**Exercise goal**:
Please copy out the items between the lines holding "Virtual Taboo (639, 1827)" and "Brazzers Network (649, 1092)", inclusive, and write them down unchanged.

________________

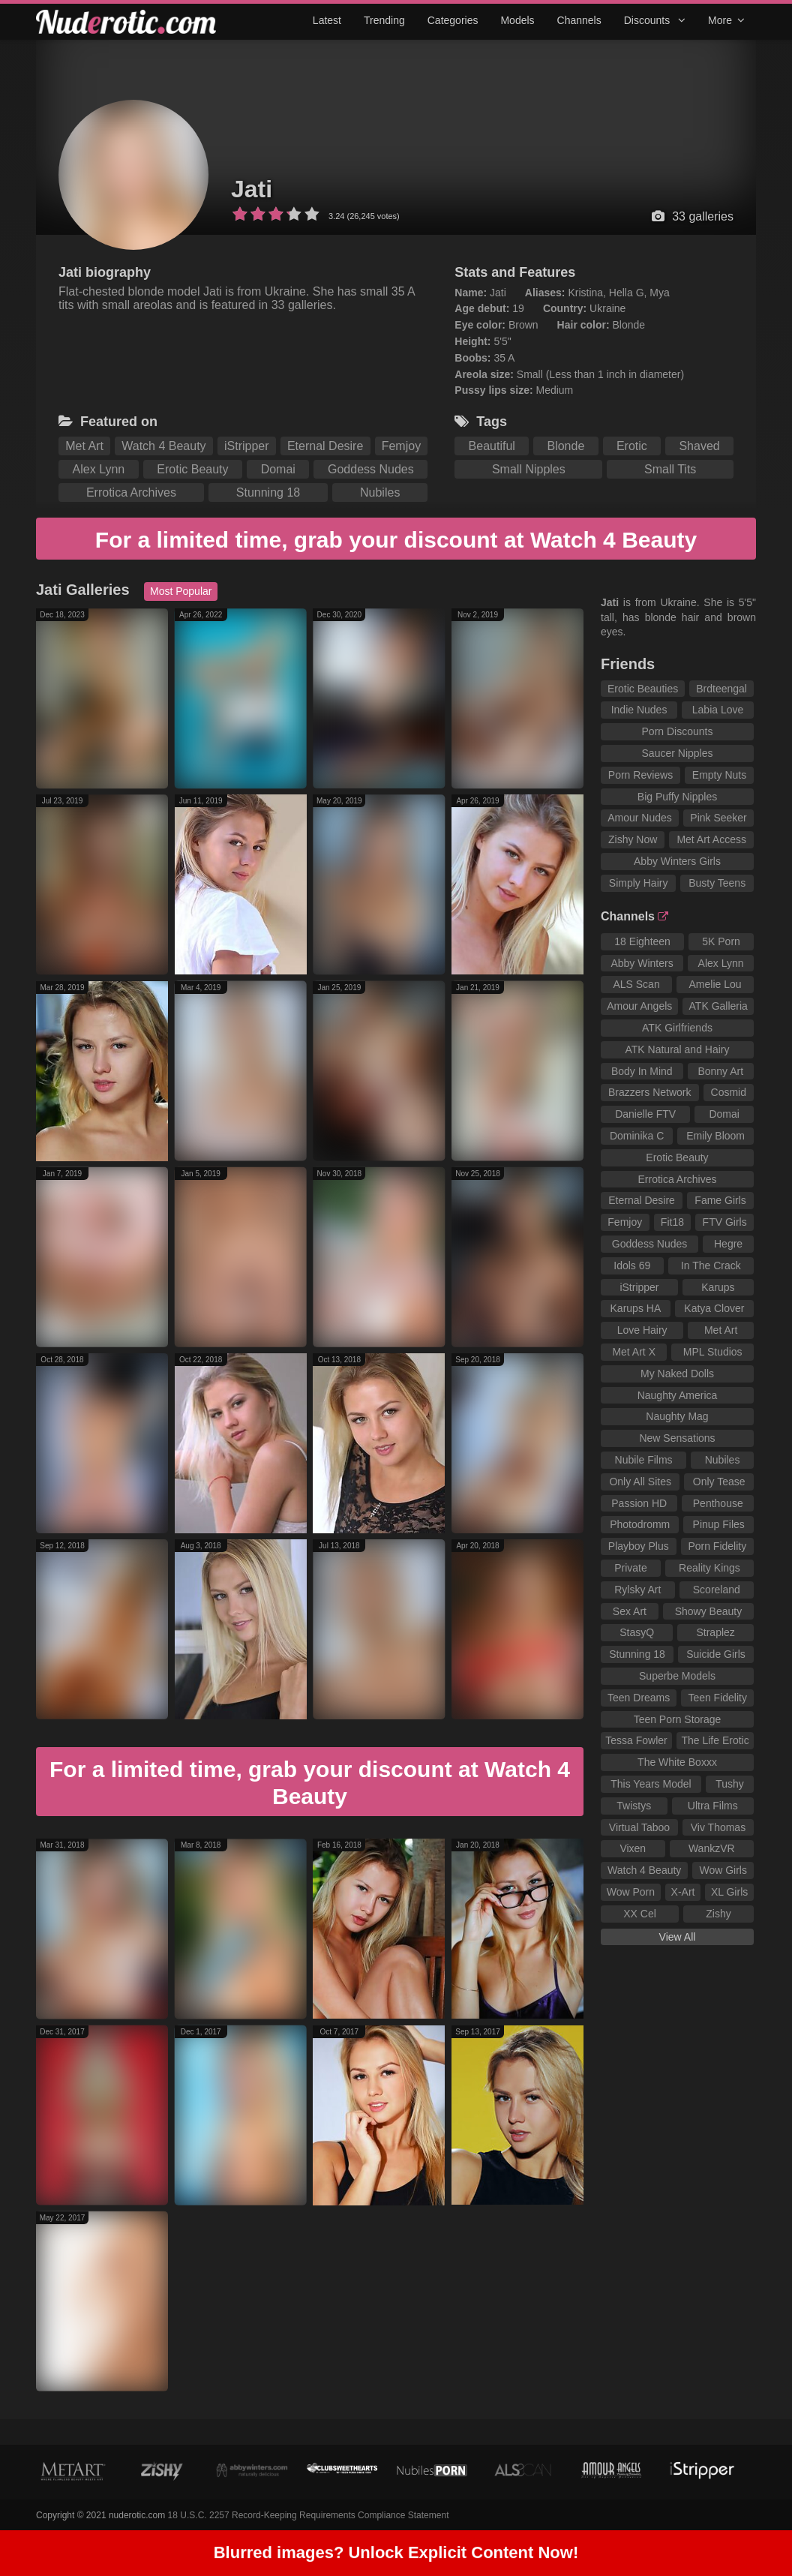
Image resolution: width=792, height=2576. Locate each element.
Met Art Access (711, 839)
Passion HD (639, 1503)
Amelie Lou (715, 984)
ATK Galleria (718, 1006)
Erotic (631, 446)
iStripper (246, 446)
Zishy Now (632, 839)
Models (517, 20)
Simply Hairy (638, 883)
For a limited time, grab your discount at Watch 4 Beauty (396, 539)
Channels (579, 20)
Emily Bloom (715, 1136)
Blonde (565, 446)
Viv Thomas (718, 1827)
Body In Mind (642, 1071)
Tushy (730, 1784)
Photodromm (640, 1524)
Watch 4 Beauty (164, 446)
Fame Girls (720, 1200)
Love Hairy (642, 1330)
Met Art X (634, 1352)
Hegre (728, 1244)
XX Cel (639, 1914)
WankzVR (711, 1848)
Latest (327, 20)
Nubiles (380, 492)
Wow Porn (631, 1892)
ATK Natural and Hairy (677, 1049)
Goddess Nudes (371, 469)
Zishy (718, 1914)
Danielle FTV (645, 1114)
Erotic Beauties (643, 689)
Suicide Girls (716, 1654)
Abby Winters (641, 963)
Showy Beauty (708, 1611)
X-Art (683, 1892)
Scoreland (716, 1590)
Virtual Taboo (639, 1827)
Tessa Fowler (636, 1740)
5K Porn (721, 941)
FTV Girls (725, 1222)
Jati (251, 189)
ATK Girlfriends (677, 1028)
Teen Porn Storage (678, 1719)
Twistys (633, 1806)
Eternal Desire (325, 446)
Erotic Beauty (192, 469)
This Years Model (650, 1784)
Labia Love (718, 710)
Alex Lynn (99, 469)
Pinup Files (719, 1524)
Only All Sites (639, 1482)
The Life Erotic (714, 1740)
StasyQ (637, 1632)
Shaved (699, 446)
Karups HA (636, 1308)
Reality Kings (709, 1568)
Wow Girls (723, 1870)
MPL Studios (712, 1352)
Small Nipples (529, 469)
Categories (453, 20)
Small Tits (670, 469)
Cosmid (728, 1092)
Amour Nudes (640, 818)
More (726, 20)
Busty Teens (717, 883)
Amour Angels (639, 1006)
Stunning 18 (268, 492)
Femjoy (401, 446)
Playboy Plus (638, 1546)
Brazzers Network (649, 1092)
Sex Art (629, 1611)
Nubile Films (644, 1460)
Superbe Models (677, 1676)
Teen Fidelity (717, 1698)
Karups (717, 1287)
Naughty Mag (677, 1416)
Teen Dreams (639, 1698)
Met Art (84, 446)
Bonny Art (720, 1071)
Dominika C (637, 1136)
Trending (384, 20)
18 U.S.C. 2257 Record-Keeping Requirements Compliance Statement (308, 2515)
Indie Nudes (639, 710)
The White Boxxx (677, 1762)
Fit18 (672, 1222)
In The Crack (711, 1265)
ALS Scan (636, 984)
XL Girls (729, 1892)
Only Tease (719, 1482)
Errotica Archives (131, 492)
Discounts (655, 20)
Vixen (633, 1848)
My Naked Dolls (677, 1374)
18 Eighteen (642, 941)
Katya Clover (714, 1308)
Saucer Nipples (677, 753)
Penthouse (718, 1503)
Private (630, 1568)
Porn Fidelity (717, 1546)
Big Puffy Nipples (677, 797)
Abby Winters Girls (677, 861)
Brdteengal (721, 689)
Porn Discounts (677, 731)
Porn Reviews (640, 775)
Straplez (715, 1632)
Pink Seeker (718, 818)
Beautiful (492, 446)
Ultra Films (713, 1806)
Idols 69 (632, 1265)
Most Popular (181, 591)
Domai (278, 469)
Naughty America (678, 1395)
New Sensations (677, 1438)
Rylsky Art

________________

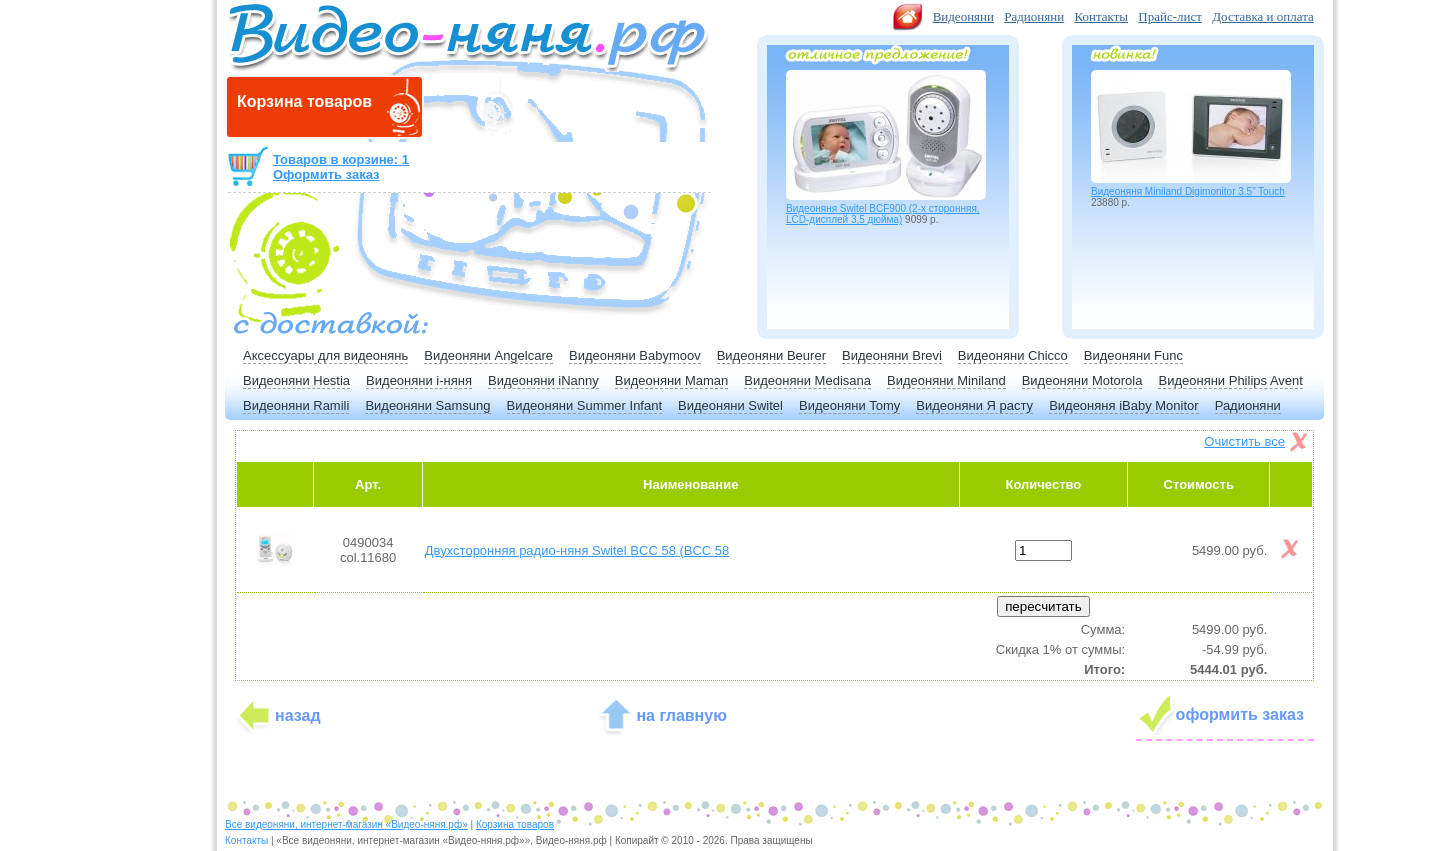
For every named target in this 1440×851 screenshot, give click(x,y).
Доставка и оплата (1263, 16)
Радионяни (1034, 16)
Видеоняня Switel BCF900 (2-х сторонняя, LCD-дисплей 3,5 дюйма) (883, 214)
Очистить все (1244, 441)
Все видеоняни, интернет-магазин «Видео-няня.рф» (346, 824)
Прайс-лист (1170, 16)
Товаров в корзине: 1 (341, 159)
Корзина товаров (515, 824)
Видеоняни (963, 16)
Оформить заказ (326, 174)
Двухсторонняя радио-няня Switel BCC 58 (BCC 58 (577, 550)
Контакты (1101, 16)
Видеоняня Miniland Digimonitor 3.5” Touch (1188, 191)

________________

**Worked answer**:
Virtual Taboo (639, 1827)
Tessa Fowler (636, 1740)
5K Porn (721, 941)
FTV Girls (725, 1222)
Jati (251, 189)
ATK Girlfriends (677, 1028)
Teen Porn Storage (678, 1719)
Twistys (633, 1806)
Eternal Desire (325, 446)
Erotic Beauty (192, 469)
This Years Model (650, 1784)
Labia Love (718, 710)
Alex Lynn (99, 469)
Pinup Files (719, 1524)
Only All Sites (639, 1482)
The Life Erotic (714, 1740)
StasyQ (637, 1632)
Shaved (699, 446)
Karups HA (636, 1308)
Reality Kings (709, 1568)
Wow Girls (723, 1870)
MPL Studios (712, 1352)
Small Nipples (529, 469)
Categories (453, 20)
Small Tits (670, 469)
Cosmid (728, 1092)
Amour Nudes (640, 818)
More (726, 20)
Busty Teens (717, 883)
Amour Angels (639, 1006)
Stunning 18 (268, 492)
Femjoy (401, 446)
Playboy Plus (638, 1546)
Brazzers Network (649, 1092)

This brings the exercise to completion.